[抜粋本文]
········

Gタンパク質共役受容体

  • 平本正樹 Hiramoto, Masaki
    東京医科大学 生化学分野 教授
公開日:2024年10月8日
糖尿病・内分泌プラクティスWeb. 2024; 2(5): 0071./J Pract Diabetes Endocrinol. 2024; 2(5): 0071.
https://doi.org/10.57554/2024-0071

はじめに

 Gタンパク質共役受容体(G protein-coupled receptor:GPCR)は細胞膜タンパク質における最大のファミリーで、ヒトでは800種を超えるメンバーから構成される。ホルモン、神経伝達物質、感覚刺激などさまざまな細胞外シグナル分子(リガンド)に対する細胞応答を仲介する。多様な生理反応に関わり、数多くの疾患に関わることも報告されていることから、創薬の標的としても注目度が高く、実際にGPCRを標的とした治療薬が臨床で用いられている。昨今、糖尿病および肥満症の治療薬として使用され、適応外使用でも問題となっているGLP-1(glucagon-like peptide-1)受容体作動薬も、その分子標的であるGLP-1受容体はGPCRである。

1.GPCRの構造と分類

 ヒトでは800種以上のGPCRが存在し、そのリガンドも多岐にわたるが、全てのGPCRは共通の基本構造を有する。7本のαヘリックスが細胞膜を貫通しており、N末端領域は細胞外に、C末端領域は細胞内に存在する。αヘリックス同士は、それぞれ3つの細胞外ループと細胞内ループによってつながっている。細胞内領域のリン酸化修飾は、受容体の脱感作につながる。その他、C末端領域においてパルミトイル化修飾、細胞外領域において糖鎖修飾などを受ける。
 アミノ酸配列の相同性や機能的な役割などから、5つあるいは6つのサブファミリーに分類されるが、800種の多くは下記3つ(A、B、C)のサブファミリーに属する 1)。ファミリーAは最大のサブファミリーで、細胞外にあるN末端領域が短く、膜貫通領域においてリガンドを受容する。受容するリガンドは、ロドプシン、アセチルコリン、アドレナリン、エンドセリンなど、脂溶性低分子からペプチドまで多岐にわたる。GPCRのおよそ半数を占め、揮発性低分子(匂い物質)を受容する嗅覚受容体も、ファミリーAに属する。本稿の後半で取り上げるファミリーBは、100~300アミノ酸からなるやや長いN末端領域において、セクレチン、グルカゴン、GLP-1などのペプチドホルモンをリガンドとして受容する。ファミリーCは、300~600アミノ酸からなる特徴的なドメイン構造を有するN末端領域において、グルタミン酸やγ-アミノ酪酸などを受容する。

········

[提示資料]
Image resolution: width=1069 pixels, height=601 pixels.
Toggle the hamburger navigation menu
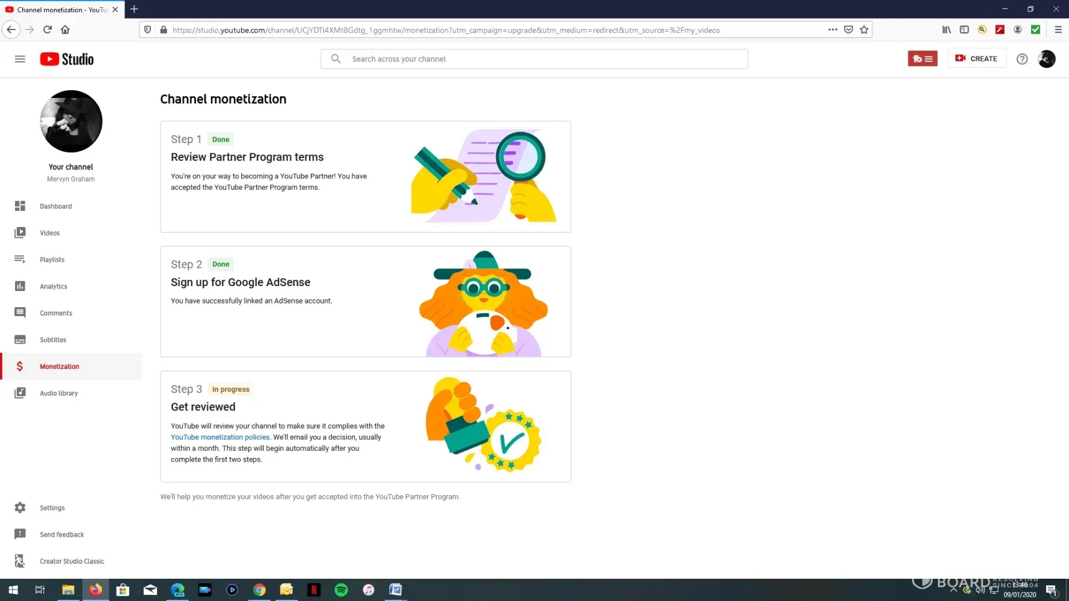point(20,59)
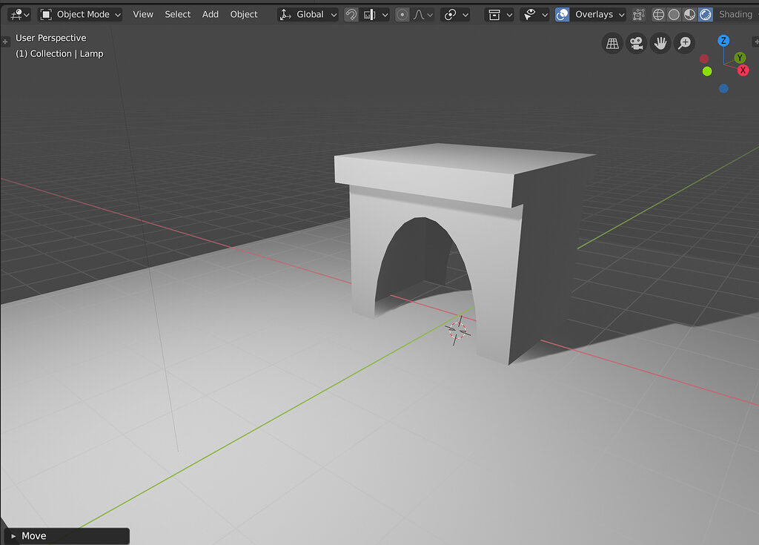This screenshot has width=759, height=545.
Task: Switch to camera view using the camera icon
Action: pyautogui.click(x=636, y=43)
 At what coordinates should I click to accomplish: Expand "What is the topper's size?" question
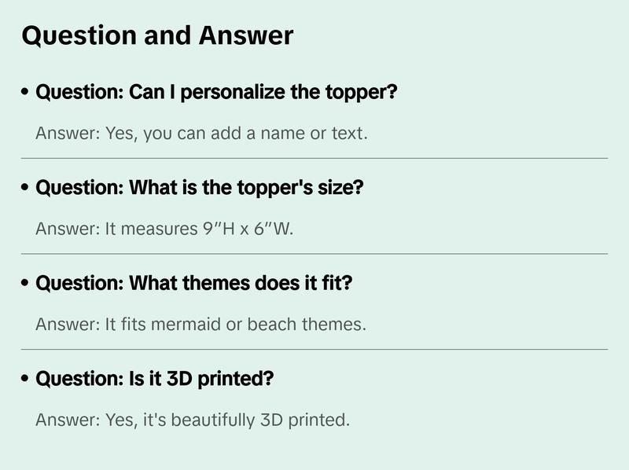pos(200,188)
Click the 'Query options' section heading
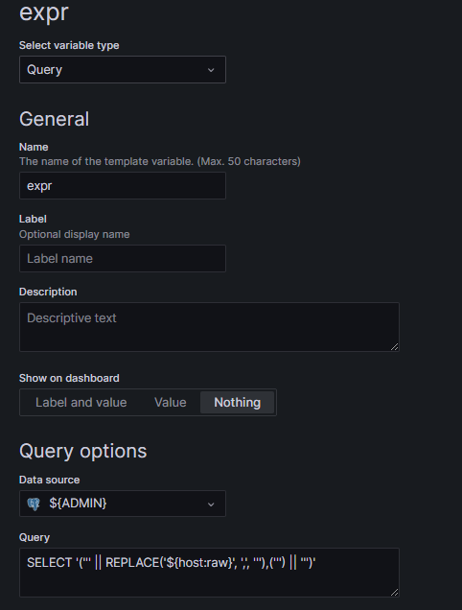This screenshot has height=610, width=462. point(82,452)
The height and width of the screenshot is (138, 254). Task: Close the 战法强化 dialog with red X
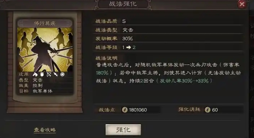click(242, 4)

········

[設問一覧]
a: GPCRについての本文の内容を2文でまとめよ。
b: GPCRについての本文のうち、「https://doi.org/10.57554/2024-0071」から「おいて糖鎖修飾などを受ける。」までの部分を一字も変えずに書き写せ。
本文だけを根拠にして答えること。

[各設問の解答]
a: GPCRはヒトでは800種を超えるメンバーからなる細胞膜タンパク質最大のファミリーで、さまざまな細胞外シグナル分子に対する細胞応答を仲介し、創薬の標的としても注目されている。全てのGPCRは7本のαヘリックスが細胞膜を貫通する共通の基本構造を持ち、その多くはA、B、Cの3つのサブファミリーに属する。

b:
https://doi.org/10.57554/2024-0071

はじめに

 Gタンパク質共役受容体(G protein-coupled receptor:GPCR)は細胞膜タンパク質における最大のファミリーで、ヒトでは800種を超えるメンバーから構成される。ホルモン、神経伝達物質、感覚刺激などさまざまな細胞外シグナル分子(リガンド)に対する細胞応答を仲介する。多様な生理反応に関わり、数多くの疾患に関わることも報告されていることから、創薬の標的としても注目度が高く、実際にGPCRを標的とした治療薬が臨床で用いられている。昨今、糖尿病および肥満症の治療薬として使用され、適応外使用でも問題となっているGLP-1(glucagon-like peptide-1)受容体作動薬も、その分子標的であるGLP-1受容体はGPCRである。

1.GPCRの構造と分類

 ヒトでは800種以上のGPCRが存在し、そのリガンドも多岐にわたるが、全てのGPCRは共通の基本構造を有する。7本のαヘリックスが細胞膜を貫通しており、N末端領域は細胞外に、C末端領域は細胞内に存在する。αヘリックス同士は、それぞれ3つの細胞外ループと細胞内ループによってつながっている。細胞内領域のリン酸化修飾は、受容体の脱感作につながる。その他、C末端領域においてパルミトイル化修飾、細胞外領域において糖鎖修飾などを受ける。